**SUPPLIED PASSAGE**

Stachka*, Sergei Eisenstein (1925, Russia). AKA Strike. This is Eisenstein’s first full-length film, made the same year, but before, Battleship Potemkin. It’s pure propaganda, but I was surprised to see how many modern film techniques, such as jump cuts and montages, that Eisenstein uses. The film depicts a strike in a factory in pre-revolutionary Russia, and its suppression by the capitalist owners and tsarist authorities. It’s pretty brutal in places and, sadly, less than a century later, its premise is not one we can consign to the dustbin of history.
Taza, Son Of Cochise, Douglas Sirk (1954, USA). Sirk made a handful of brilliant films, but he also made a lot of crap ones. This is one of the latter although, to be fair, it was slightly better than I expected – and it is subversive for a western as it’s told entirely from the Native American side and it shows them trying to seek peace with the US. Well, not all of them. The title character, played by Rock Hudson, certainly is, he’s trying to stick to the treaty his father signed, and he even becomes the first officer of the “Indian police”. But one of the other members of the tribe is not so willing to bend over backwards – the Americans have forced the tribe to move onto a reservation, for example – and kicks off a rebellion. The film’s heart may be in the right place, but it’s hard to ignore that so many of the cast are whites playing Native Americans.
The Zero Theorem, Terry Gilliam (2013, UK). It’s been a while since Gilliam made a film that blew me away – in fact the last few have been pretty lacklustre, and I think his most interesting piece in the last two decades has been a documentary on his failed attempt to make a film about Don Quixote. The Zero Theorem has been called a return to form, a phrase which always make me suspicious. I’ve seen mostly positive reviews of the film, which, unfairly, had led me to expect something as good as his earlier masterpieces. It’s not. The metaphor used for the “entity crunching” doesn’t make much sense and Bainsley feels like the sort of character only a dirty old man would think is necessary. But David Thewlis plays his part well, and Matt Damon’s wardrobe is quite amusing.
The Discreet Charm of Bourgeoisie*, Luis Buñuel (1972, France). This is one of the those films that slowly sucks you into its somewhat off-kilter world. It starts unremarkably enough: two couples turn up to another couple’s house for a planned dinner party, only to discover they’ve got the wrong day and the husband is away that night. So they take the wife to a nearby auberge with a good reputation, but it’s closed. They persuade the maître d to let them – only to learn the proprietor died that day, which is why the restaurant is closed. The film then follows the three couples as they arrange other dinner parties, including one with a contingent of military officers, a party that turns into a play on a stage… and it all becomes increasingly surreal as the film progresses. I had not expected to like this film as much as I did.

**RECORDS**
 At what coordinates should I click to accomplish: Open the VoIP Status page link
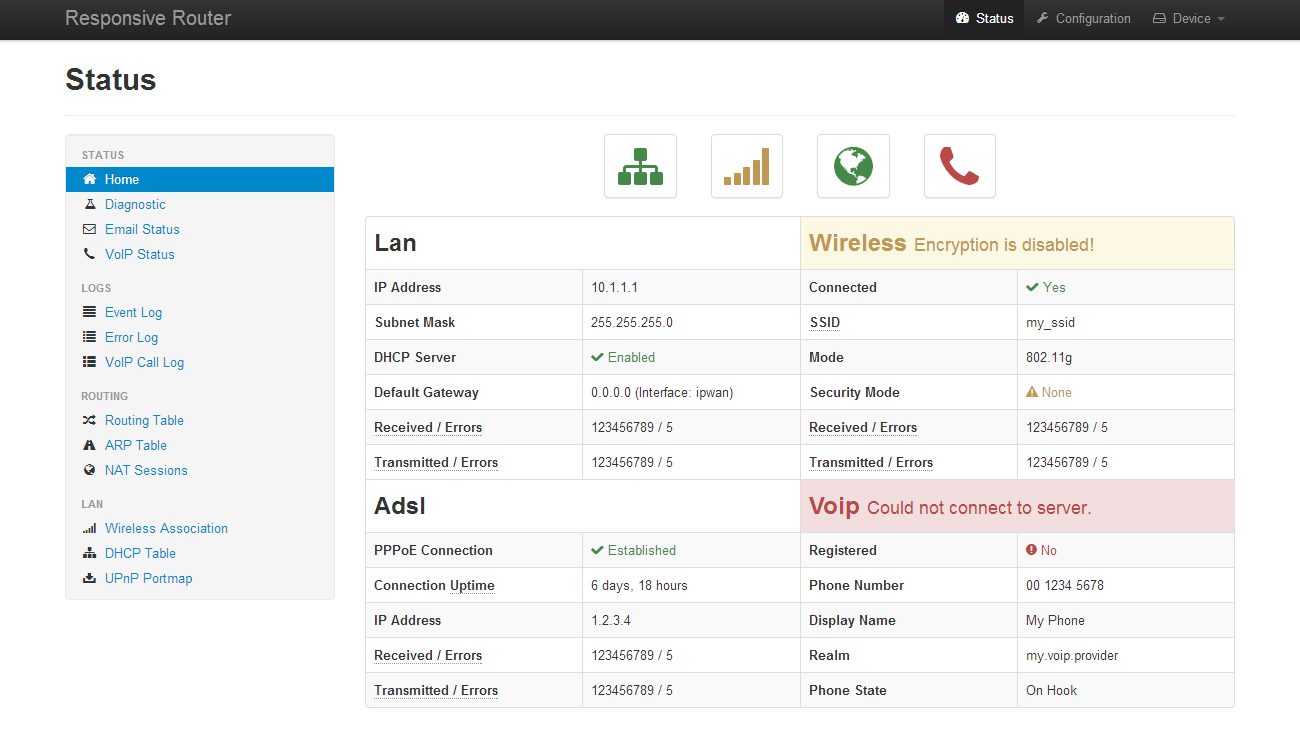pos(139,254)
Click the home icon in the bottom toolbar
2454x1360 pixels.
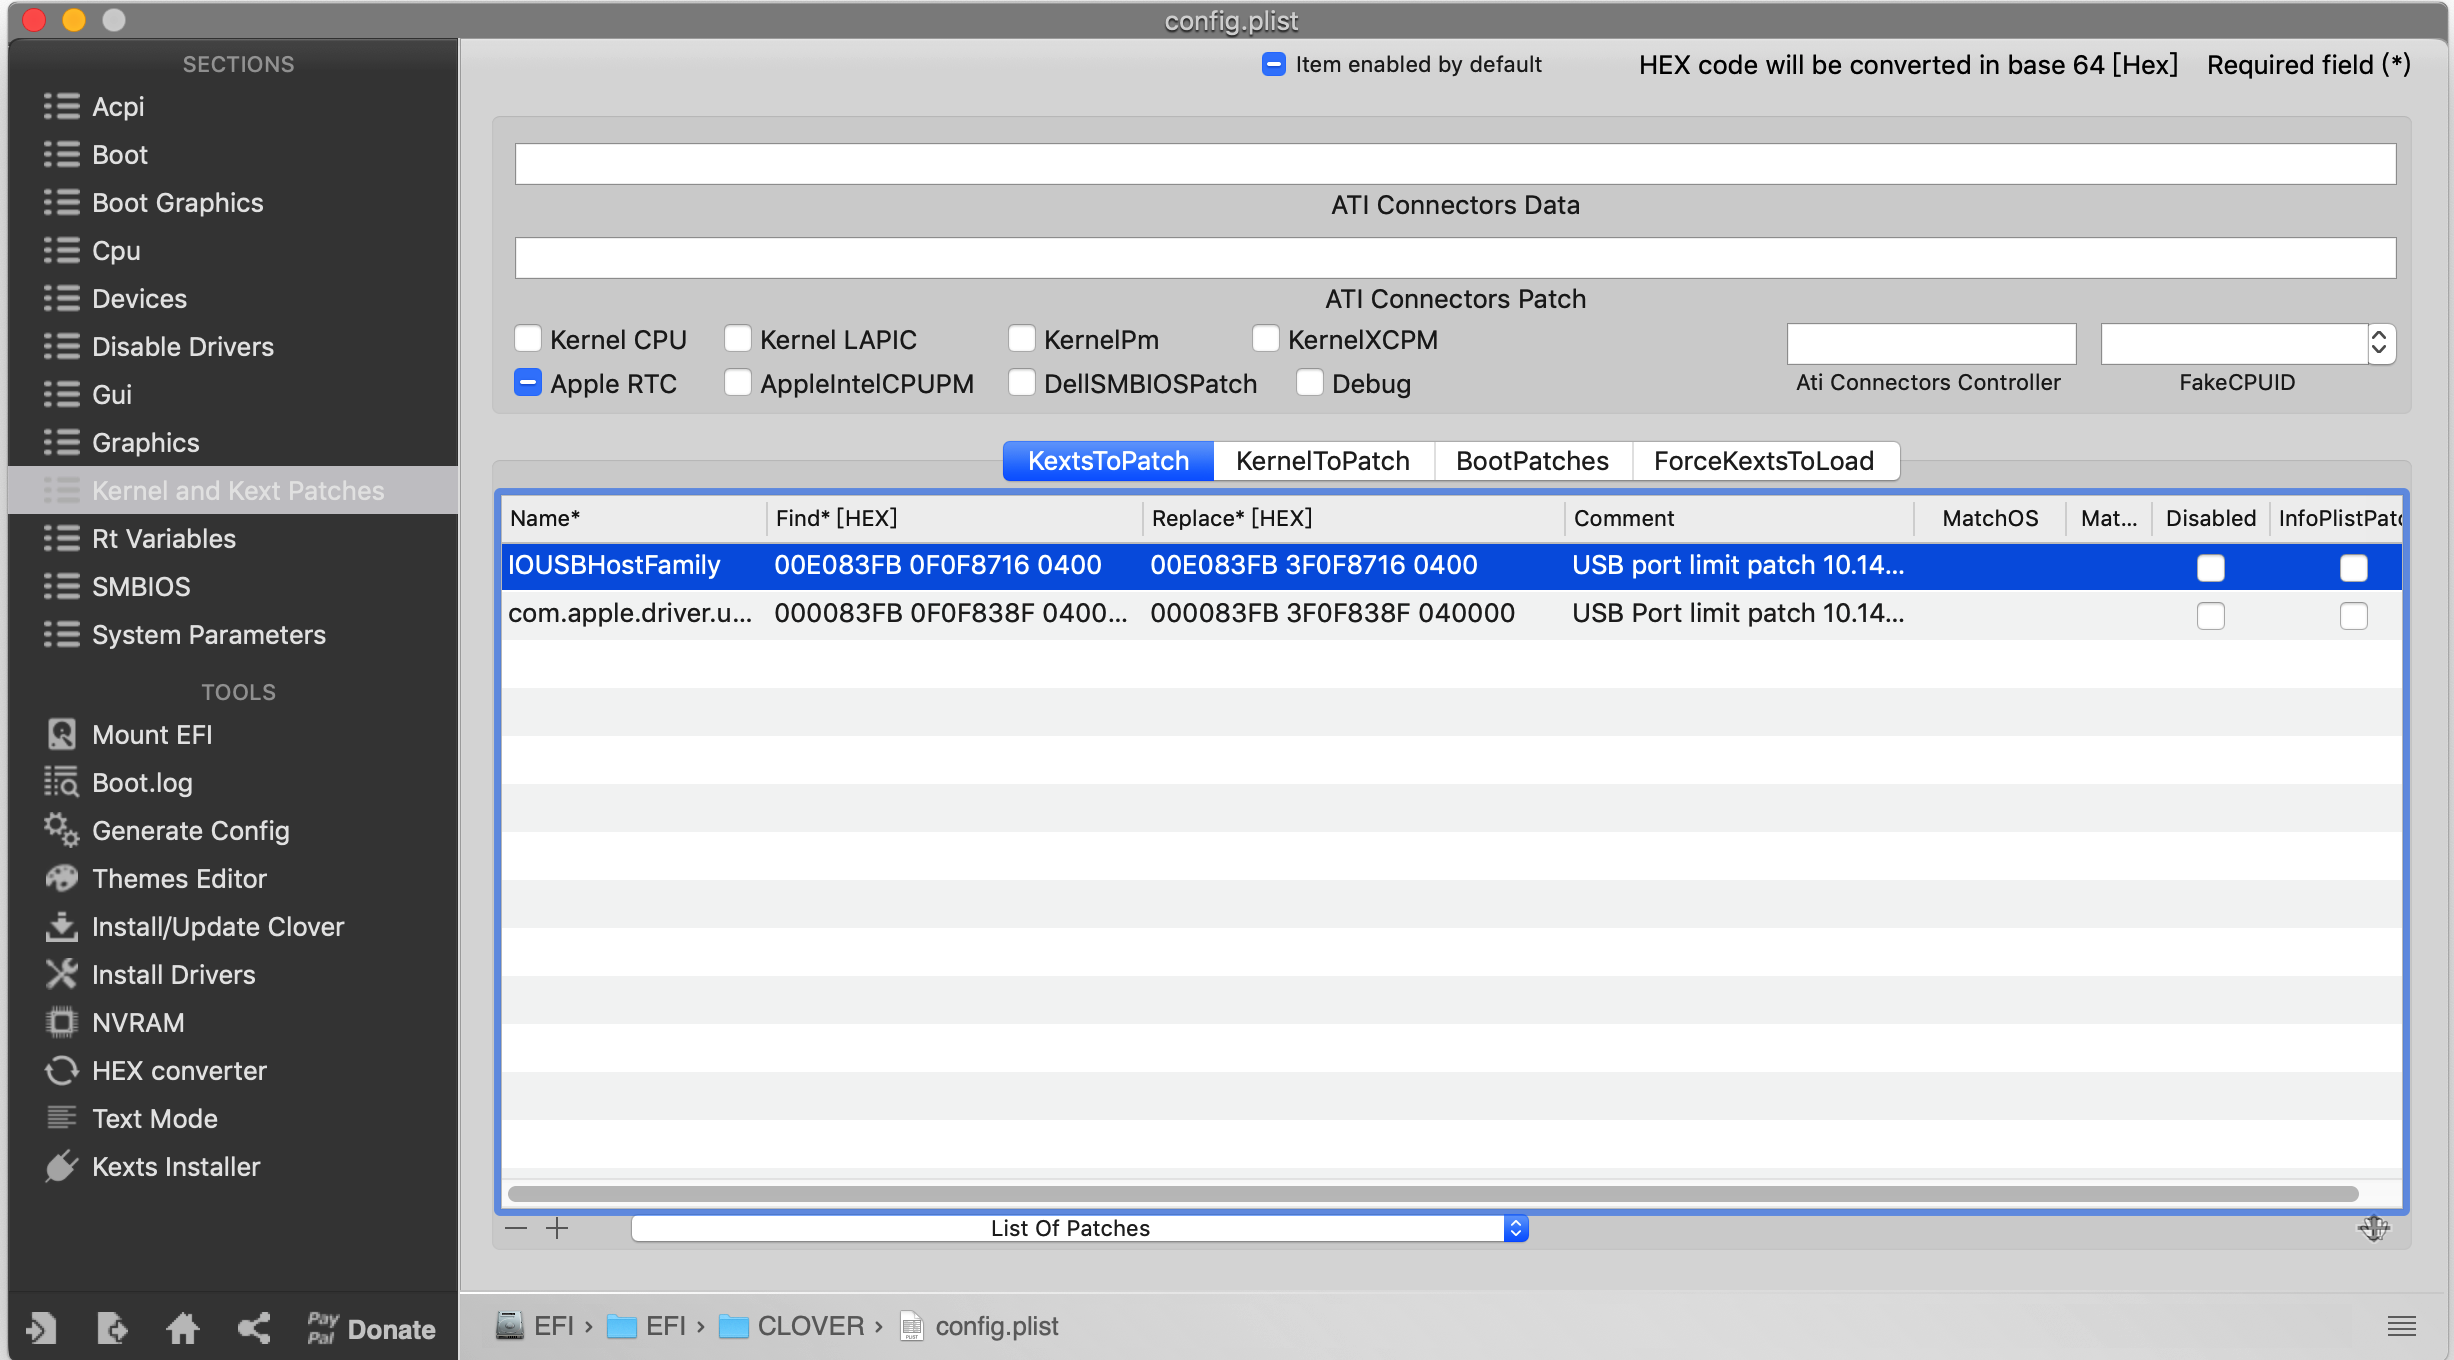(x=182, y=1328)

==

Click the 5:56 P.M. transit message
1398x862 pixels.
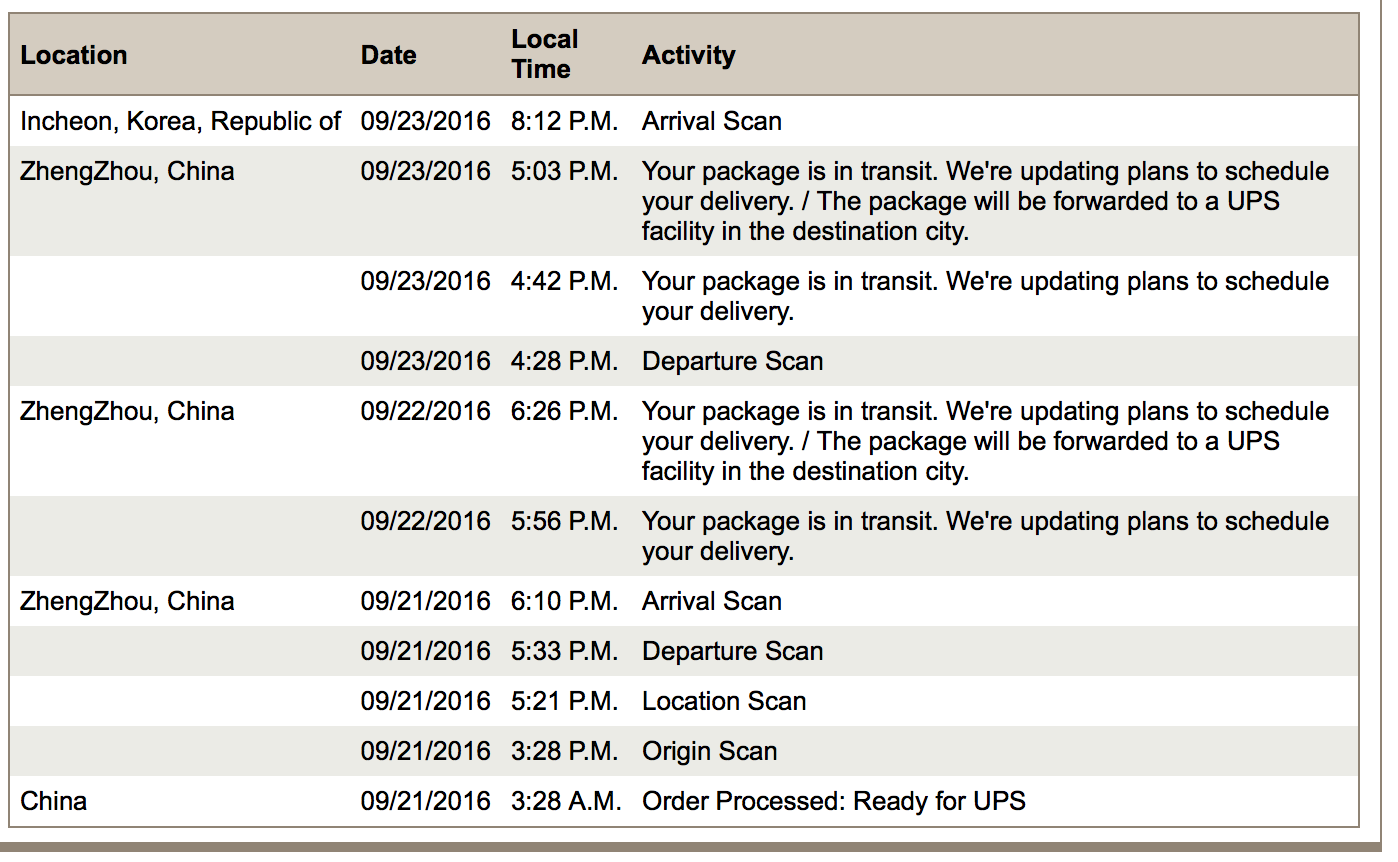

**DO THIS**
Reproduce word for word the part of the film reviews that begins with "Taza, Son Of" and ends with "playing Native Americans.". The listing has no connection to the film reviews.

**COMPLETE RESPONSE**
Taza, Son Of Cochise, Douglas Sirk (1954, USA). Sirk made a handful of brilliant films, but he also made a lot of crap ones. This is one of the latter although, to be fair, it was slightly better than I expected – and it is subversive for a western as it’s told entirely from the Native American side and it shows them trying to seek peace with the US. Well, not all of them. The title character, played by Rock Hudson, certainly is, he’s trying to stick to the treaty his father signed, and he even becomes the first officer of the “Indian police”. But one of the other members of the tribe is not so willing to bend over backwards – the Americans have forced the tribe to move onto a reservation, for example – and kicks off a rebellion. The film’s heart may be in the right place, but it’s hard to ignore that so many of the cast are whites playing Native Americans.